TESTO DA LEGGERE —
----------------

Al tempo stesso, nel Copista, l’abisso dell’angoscia, del vuoto che induce Petrarca alla perdita di fede nella sopravvivenza dell’anima dopo la morte, e che nella finzione narrativa si riflette nella canzone CCCXXIII Standomi un giorno solo a la fenestra, si capovolge, con un’oscillazione psicologica tipicamente petrarchesca, in svuotamento, cioè in sollievo e pace ritrovata, come dimostra il brano che ha colpito Francesca P.:

Il male vince sempre, la Peste è onnipotente. In questa vita, l’unico bene che veramente desideriamo e che ci illudiamo di possedere in eterno, come il Paradiso, siamo trafitti a tradimento, buoni e cattivi giovani e vecchi, e scompariamo, per sempre. Nessuna sopravvivenza in terra, nessuna vita dopo la morte. Il male e il nulla. Un attimo di luce e il buio perpetuo. Questo è tutto: un niente.

Ed ecco, nel tallon punta d’un angue,

come fior colto langue;

in terra cadde ove star pur sicura

credeasi: o mondo rio, nulla in te dura!

La canzone era finita, mancava solo il congedo […]. Aveva scritto che l’anima non esiste, che la vita non avrà né premio né castigo, con la stessa disinvoltura con la quale avrebbe potuto dire buongiorno a un conoscente incrociato per strada. E tuttavia, se davvero fosse stata un’operazione tanto banale, non avrebbe provato, come ora provava, una così netta sensazione di essersi svuotato. Vuoto, ecco come si sentiva, come la vita. Ma felice, come chi ha perduto tutto e non si aspetta più niente. Gli si erano seccate le lacrime. Era disperatamente sereno (pp. 112s.).

----------------

DATI RACCOLTI —

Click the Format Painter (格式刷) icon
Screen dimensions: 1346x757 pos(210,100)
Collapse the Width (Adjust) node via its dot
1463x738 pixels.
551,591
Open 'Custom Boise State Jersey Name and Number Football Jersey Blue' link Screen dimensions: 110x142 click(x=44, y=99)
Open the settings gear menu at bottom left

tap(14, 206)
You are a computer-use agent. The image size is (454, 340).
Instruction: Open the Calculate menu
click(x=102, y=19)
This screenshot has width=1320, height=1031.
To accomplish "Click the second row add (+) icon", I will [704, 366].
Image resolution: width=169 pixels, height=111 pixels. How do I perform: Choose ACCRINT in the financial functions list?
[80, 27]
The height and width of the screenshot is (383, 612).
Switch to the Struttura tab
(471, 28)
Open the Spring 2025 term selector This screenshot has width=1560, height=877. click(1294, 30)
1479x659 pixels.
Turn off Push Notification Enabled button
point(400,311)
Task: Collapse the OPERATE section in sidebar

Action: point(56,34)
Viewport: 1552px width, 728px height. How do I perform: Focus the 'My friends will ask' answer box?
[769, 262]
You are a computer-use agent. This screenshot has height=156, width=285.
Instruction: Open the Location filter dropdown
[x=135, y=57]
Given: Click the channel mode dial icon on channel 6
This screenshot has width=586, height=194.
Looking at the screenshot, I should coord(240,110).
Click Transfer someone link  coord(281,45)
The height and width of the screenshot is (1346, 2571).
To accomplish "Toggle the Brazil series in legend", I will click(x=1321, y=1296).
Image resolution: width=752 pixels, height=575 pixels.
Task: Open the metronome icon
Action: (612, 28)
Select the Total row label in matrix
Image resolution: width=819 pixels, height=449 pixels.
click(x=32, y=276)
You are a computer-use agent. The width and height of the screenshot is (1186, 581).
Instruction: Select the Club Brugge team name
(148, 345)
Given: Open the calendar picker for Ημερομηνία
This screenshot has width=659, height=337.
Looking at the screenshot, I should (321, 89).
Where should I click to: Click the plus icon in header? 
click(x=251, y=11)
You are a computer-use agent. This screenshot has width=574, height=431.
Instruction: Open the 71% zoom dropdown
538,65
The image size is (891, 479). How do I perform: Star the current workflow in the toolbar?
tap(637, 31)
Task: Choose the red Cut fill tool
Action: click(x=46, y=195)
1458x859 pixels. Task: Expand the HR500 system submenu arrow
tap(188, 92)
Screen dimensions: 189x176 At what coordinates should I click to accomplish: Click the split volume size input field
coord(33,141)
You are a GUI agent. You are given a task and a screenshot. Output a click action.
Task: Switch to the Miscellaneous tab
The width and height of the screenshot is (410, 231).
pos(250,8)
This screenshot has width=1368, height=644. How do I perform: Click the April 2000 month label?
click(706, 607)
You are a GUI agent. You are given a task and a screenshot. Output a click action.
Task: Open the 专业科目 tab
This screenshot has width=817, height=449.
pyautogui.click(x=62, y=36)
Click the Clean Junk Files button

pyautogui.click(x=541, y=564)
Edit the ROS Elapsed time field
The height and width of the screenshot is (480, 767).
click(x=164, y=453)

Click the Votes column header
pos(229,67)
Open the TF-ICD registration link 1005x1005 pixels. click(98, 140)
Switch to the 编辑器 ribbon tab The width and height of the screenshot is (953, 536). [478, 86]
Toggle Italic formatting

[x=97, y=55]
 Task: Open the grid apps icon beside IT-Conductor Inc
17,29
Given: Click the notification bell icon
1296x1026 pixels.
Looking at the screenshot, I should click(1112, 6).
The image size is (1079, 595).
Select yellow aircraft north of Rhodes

----------------

LE ATTIVITÀ —
A: Riscrivi in forma più breve il paragrafo del testo su Petrarca che comincia con «La canzone era finita», mantenendone i fatti principali.
B: Fornisci il seguito del testo su Petrarca, ripartendo dopo la sua ultima frase.
Le righe non hanno alcun legame con il testo su Petrarca.

RISPOSTE PER ATTIVITÀ —
A: Finita la canzone, mancava solo il congedo. Vi aveva scritto con disinvoltura che l'anima non esiste e che la vita non avrà né premio né castigo, eppure si sentiva svuotato, vuoto come la vita. Ma era felice, come chi ha perduto tutto e non si aspetta più niente: le lacrime si erano seccate ed era disperatamente sereno.

B:
È dunque attraverso l’attività poetica che il Petrarca del Copista riesce a commutare il senso angoscioso del vuoto in una liberazione serenatrice: lo intuisce Margherita B., quando scrive che l’unica difesa che lo mantiene in vita è il piacere della scrittura, tanto che tutto quello che gli resta, la sua esistenza stessa, negli ultimi anni consiste nella revisione del Canzoniere.

 

Il copista e la faccenda del venerdì

La lettura del breve romanzo, con i suoi violenti contrasti tra il “basso corporale” e l’“alto spirituale” della vita quotidiana di Petrarca, può dunque preludere a un incontro meno ingessato e scolastico delle corrispondenti pagine di storia della letteratura, consentendo all’insegnante sia qualche affondo critico che qualche lettura non scontati, anche fuori dei libri scolastici in circolazione.

Ad esempio, si può riflettere sul titolo: chi è il copista? Petrarca stesso, coi suoi autografi e le stesure provvisorie eccezionalmente giunte fino a noi, e in particolare quelle del “codice degli abbozzi” Vaticano Latino 3196? oppure Giovanni Malpaghini, il suo copista di fiducia, che trascrisse la parte non autografa del codice Vaticano Latino 3195, la cui stesura – è convinto il Santagata “critico” – è da considerare definitiva, orchestrata secondo un preciso piano narrativo?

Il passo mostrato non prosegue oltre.